Otherwise, the Court will be “increasingly vigilant in scrutinizing the ‘give’ and the ‘get’” of disclosure-only settlements.  More specifically, the Court says that “practitioners should expect that disclosure settlements are likely to be met with continued disfavor in the future unless [i] the supplemental disclosures address a plainly material misrepresentation or omission, and [ii] the subject matter of the release is narrowly circumscribed to encompass nothing more than disclosure claims and fiduciary duty claims concerning the sale process, if the record shows that such claims have been investigated sufficiently.”  By “plainly material,” the Court said it meant that “it should not be a close call that the supplemental information is material as that term is defined under Delaware law.”

Applying this test to the proposed settlement before it, the Chancellor found that none of the supplemental disclosures (all of which related to minutiae regarding the analysis of JPMorgan, Trulia’s financial advisor) were material.  Accordingly, the Court found these disclosures did not constitute a sufficient “get” to justify the “give” of any releases, even though the parties had significantly narrowed them in response to the Court’s concerns expressed at the fairness hearing.

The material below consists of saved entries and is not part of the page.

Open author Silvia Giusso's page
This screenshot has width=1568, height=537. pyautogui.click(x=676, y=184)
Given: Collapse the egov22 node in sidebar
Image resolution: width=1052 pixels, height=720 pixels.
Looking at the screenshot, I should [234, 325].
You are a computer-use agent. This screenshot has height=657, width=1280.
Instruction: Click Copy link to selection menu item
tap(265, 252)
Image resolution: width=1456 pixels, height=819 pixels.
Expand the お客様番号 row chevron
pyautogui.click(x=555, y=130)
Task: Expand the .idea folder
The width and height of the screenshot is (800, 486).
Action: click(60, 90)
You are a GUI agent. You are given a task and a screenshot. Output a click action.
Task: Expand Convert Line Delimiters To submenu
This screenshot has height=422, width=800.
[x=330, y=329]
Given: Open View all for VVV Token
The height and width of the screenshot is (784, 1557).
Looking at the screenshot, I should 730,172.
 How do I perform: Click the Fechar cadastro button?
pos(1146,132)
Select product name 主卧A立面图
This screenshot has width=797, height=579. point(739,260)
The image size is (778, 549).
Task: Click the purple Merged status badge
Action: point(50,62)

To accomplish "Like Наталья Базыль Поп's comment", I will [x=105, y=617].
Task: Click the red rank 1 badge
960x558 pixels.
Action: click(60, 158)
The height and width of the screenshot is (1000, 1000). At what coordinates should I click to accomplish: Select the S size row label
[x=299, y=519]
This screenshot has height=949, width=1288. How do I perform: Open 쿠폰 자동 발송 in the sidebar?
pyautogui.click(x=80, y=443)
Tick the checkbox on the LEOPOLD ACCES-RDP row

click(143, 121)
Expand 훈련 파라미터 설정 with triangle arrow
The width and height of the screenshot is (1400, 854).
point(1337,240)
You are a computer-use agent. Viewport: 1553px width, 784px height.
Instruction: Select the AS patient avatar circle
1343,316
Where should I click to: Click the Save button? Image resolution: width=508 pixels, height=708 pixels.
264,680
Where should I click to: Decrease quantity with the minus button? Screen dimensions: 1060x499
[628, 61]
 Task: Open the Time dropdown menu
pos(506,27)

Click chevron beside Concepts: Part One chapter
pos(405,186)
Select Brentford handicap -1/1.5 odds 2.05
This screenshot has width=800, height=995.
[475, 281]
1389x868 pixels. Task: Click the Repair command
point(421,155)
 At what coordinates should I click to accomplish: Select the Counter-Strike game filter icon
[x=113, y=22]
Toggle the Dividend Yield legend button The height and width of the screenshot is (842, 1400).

Going forward, one can expect to see fewer cases challenging mergers filed in Delaware, at least involving arms-length mergers between unrelated parties (indeed, recent studies have already shown a marked drop in such suits in the last quarter of 2015).  Chancellor Bouchard acknowledged that plaintiffs may simply choose to file such suits elsewhere, but noted that Delaware corporations now have the power to (and many have) enacted a forum selection bylaw to address this concern.  As for cases filed in the Chancery Court, one can expect to see more litigated preliminary injunction motions or defendants unilaterally mooting any disclosure claims and then opposing mootness fee applications.  The Trulia decision could also result in an uptick in fiduciary duty claims being pursued in the post-closing damages context in the absence of class-wide settlements releasing such claims, although it remains to be seen.